I pulled out the maps and spied a more or less direct route that would minimize the road time and, as a bonus, allow us 6 or 7 miles on the most excellent Middle Fork Trail. We could have spent 30-40 more miles on paved roads to pick up a few miles of trail in Brice Creek, but it seemed like a no brainer at the time, especially with our food situation.

So we pedaled north along Steamboat Creek, at first on pavement, then dirt. A few miles up we were looking for a spot to pump water. We happened to stop right at Steamboat falls, a popular spot full of swimming holes and rock. Perfect spot to relax and cool off during the heat of the afternoon.





We were introduced a strange Oregon phenomenon: unused paved roads. The Steamboat road was a very pleasant ride, and we didn’t see a single car after the falls. Not a bad way to travel

I set my bike up in “road” mode, moving as much weight as I could to the bike. Thanks to Eric’s Epic Designs seatpack, I was able to do this quite effectively (big thumbs up for this bag!).





the lev, in “road” mode

The top came sooner than we expected. As we descended the world dropped out from below us. Massive logging areas gave us huge views of the Willamette River valley, and all the terrain we had covered in the last few days.

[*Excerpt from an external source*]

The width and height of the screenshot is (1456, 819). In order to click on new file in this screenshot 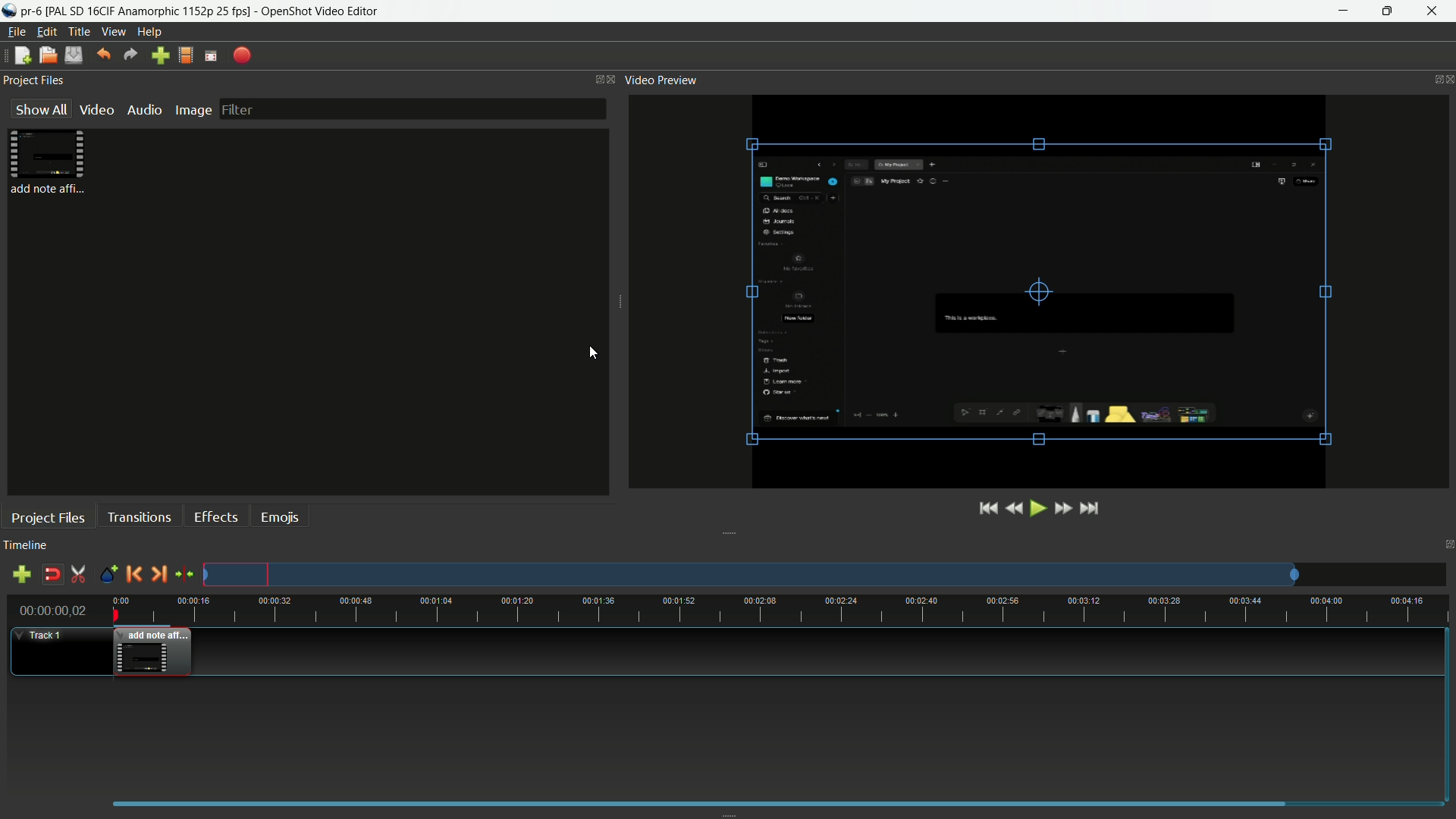, I will do `click(22, 56)`. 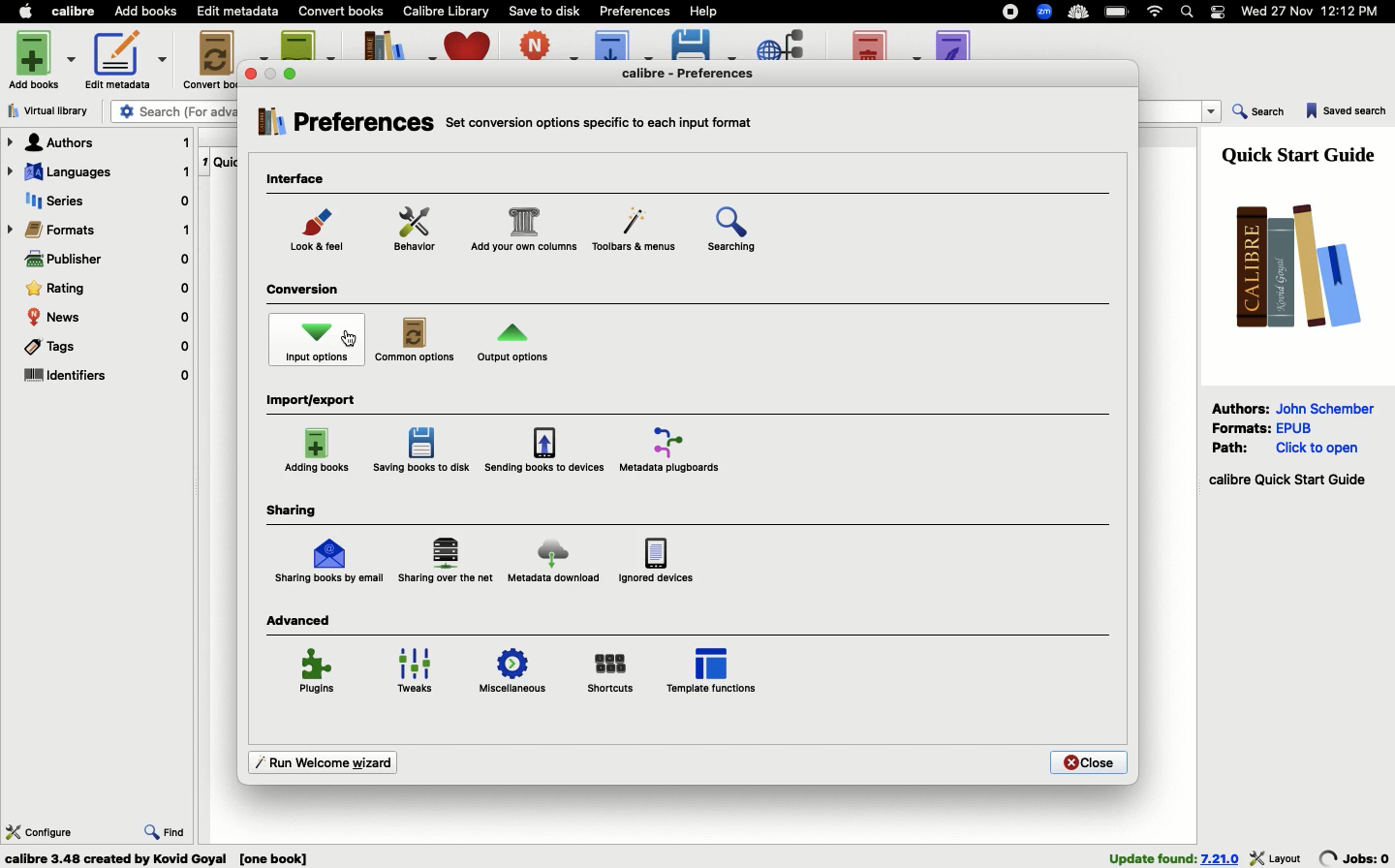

In 5 short hours from leaving the Umpqua Trail, we were back on singletrack again, hooting and hollering down the Middle Fork Trail. We found it twice as fun the second time, possibly due to descending rather than climbing it, but I think it had more to do with the rhythm of the trip. There’s always a learning curve and an adjustment period at the start of every trip. That was behind us; the trails were now our oyster.





We ate our candy bar dinner just outside Sand Prairie campground. I’ve eaten worse out on the bike, that’s for sure.





Around our campsite hung Blair Witch style little dudes. Probably someone wanting to “reserve” this site by scaring people away. With 200 miles in our legs and the sound of the rushing river, there could have been twenty specters dancing around our camp — we wouldn’t have noticed.

Day 6 – 53 miles.

Part three, coming up — we take a town day in Oakridge, then it’s on to the Mackenzie River!

Comments (5)

Mark PetersonAugust 4th, 2008 at 3:34 pm

It’s too bad you got some faulty info. You missed the North Umpqua Store at Dry Creek, just a 2 mile round trip off the trail. Glad you had a good time.

scottAugust 4th, 2008 at 4:01 pm

First I’ve heard of the store! It’s funny, you’d think the locals would know the area… but the guys at Lemolo couldn’t think of a single store along the Umpqua. Same with the guides (who admittedly aren’t local, but claimed to know everything about the trail). No one could even give me a straight answer about a store in Glide.

Still, 100% my fault for not having researched the area more thoroughly.

mtroyAugust 5th, 2008 at 11:38 am

What WIngnut pack is that in the Lev in Road Mode pic? I have been looking at those packs and that will give me good perspective to size. Happy with the pack?

Love the Lev set up. That is my goal for next year, to get my Lev set up with soft bags like that.

Great bloggin’ about the trip to Ore!

scottAugust 5th, 2008 at 2:59 pm

mtroy — it’s not a wingnut. It’s made by Osprey (model = Talon 22 IIRC) and is getting to be a popular pack for this kind of thing. I really like mine, though it’s a little bigger than what I need. Super comfy though.

Yup, rackless is the way to go for singletrack riding.